One month on from Cyclone Idai, 1.6 million children still reeling from its impact – UNICEF
Children need urgent access to health, nutrition and water services to prevent malnutrition and disease outbreaks. Cholera cases approach 5,000.
UNICEF Ireland Executive Director Peter Power recently visited affected areas near Beira in Mozambique and is available for interview
Photos and Broll available here: https://uni.cf/2WtSxed
NEW YORK/ BEIRA/CHIMANIMANI/LILONGWE/DUBLIN 14 APRIL 2019 – At least 1.6 million children need urgent assistance – in healthcare, nutrition, protection, education, water and sanitation – one month after Cyclone Idai devastated parts of Mozambique, Malawi and Zimbabwe, UNICEF said today. Any prolonged interruption in access to essential services could lead to disease outbreaks and spikes in malnutrition, to which children are especially vulnerable.
The needs in Mozambique remain massive, with 1 million children in need of assistance, followed by more than 443,000 in Malawi and 130,000 in Zimbabwe.
Mozambique has already seen cases of cholera and malaria surge to 4,600 and 7,500 respectively since the cyclone hit.
UNICEF is particularly worried about access to services for the more than 130,000 children who remain displaced following the cyclone, most of whom are in Mozambique and Malawi. More than 200,000 homes were destroyed by the storm in Mozambique alone.
“Children living in crowded shelters or away from their homes are at risk of diseases, exploitation and abuse,” said Peter Power, UNICEF Ireland Executive Director, who visited areas near Beira in Mozambique in the aftermath of the Cyclone Idai. “The road to recovery will be long. It is imperative that humanitarian partners are there every step of the way. We need to help children and families survive and then get back on their feet.”
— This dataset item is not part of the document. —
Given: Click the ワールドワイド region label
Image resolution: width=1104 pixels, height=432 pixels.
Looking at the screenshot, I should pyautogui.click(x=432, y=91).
Across the three countries, flood waters have largely receded, and some affected families have started to return home. Yet thousands remain in evacuation camps because their houses were damaged or destroyed. Food security is also a major issue because the storm destroyed crops weeks before the harvest.
UNICEF and its partners continue to respond to the urgent humanitarian needs of children and families. UNICEF actions to date include:
- Mozambique: UNICEF provided vaccines to successfully immunize 900,000 people against cholera, has begun distribution of 500,000 mosquito nets to protect children from malaria, and helped restore the water supply for 500,000 people in the city of Beira. In the coming weeks, campaigns are planned around measles vaccination, deworming and vitamin A boosters. UNICEF is also supporting the establishment of several health clinics in resettlement areas.
- Malawi: UNICEF is providing water trucks, toilets and child friendly spaces for evacuation centres, as well as medicines and mobile clinics, education and recreation kits, volunteer teachers, and child friendly spaces in evacuation centres. Since the cyclone hit Malawi, UNICEF has provided safe water to more than 53,000 people and toilets to over 51,000 people.
- Zimbabwe: UNICEF is distributing hygiene kits, rehabilitating water systems and restoring sanitation facilities; providing vital health and nutrition supplies; and working with partners to deliver psychosocial support to vulnerable children in child-friendly spaces. UNICEF has provided over 60,000 people with critical information to prevent waterborne diseases and, starting Monday 15 April, will launch a cholera vaccination campaign in partnership with Zimbabwe’s Ministry of Health and Child Care and WHO, to protect over 480,000 people.
UNICEF has launched an appeal for US$122 million to support its humanitarian response for children and families affected by the storm and its aftermath, in Mozambique, Zimbabwe and Malawi over the next nine months
UNICEF works in some of the world’s toughest places, to reach the world’s most disadvantaged children. Across 190 countries and territories, we work for every child, everywhere, to build a better world for everyone.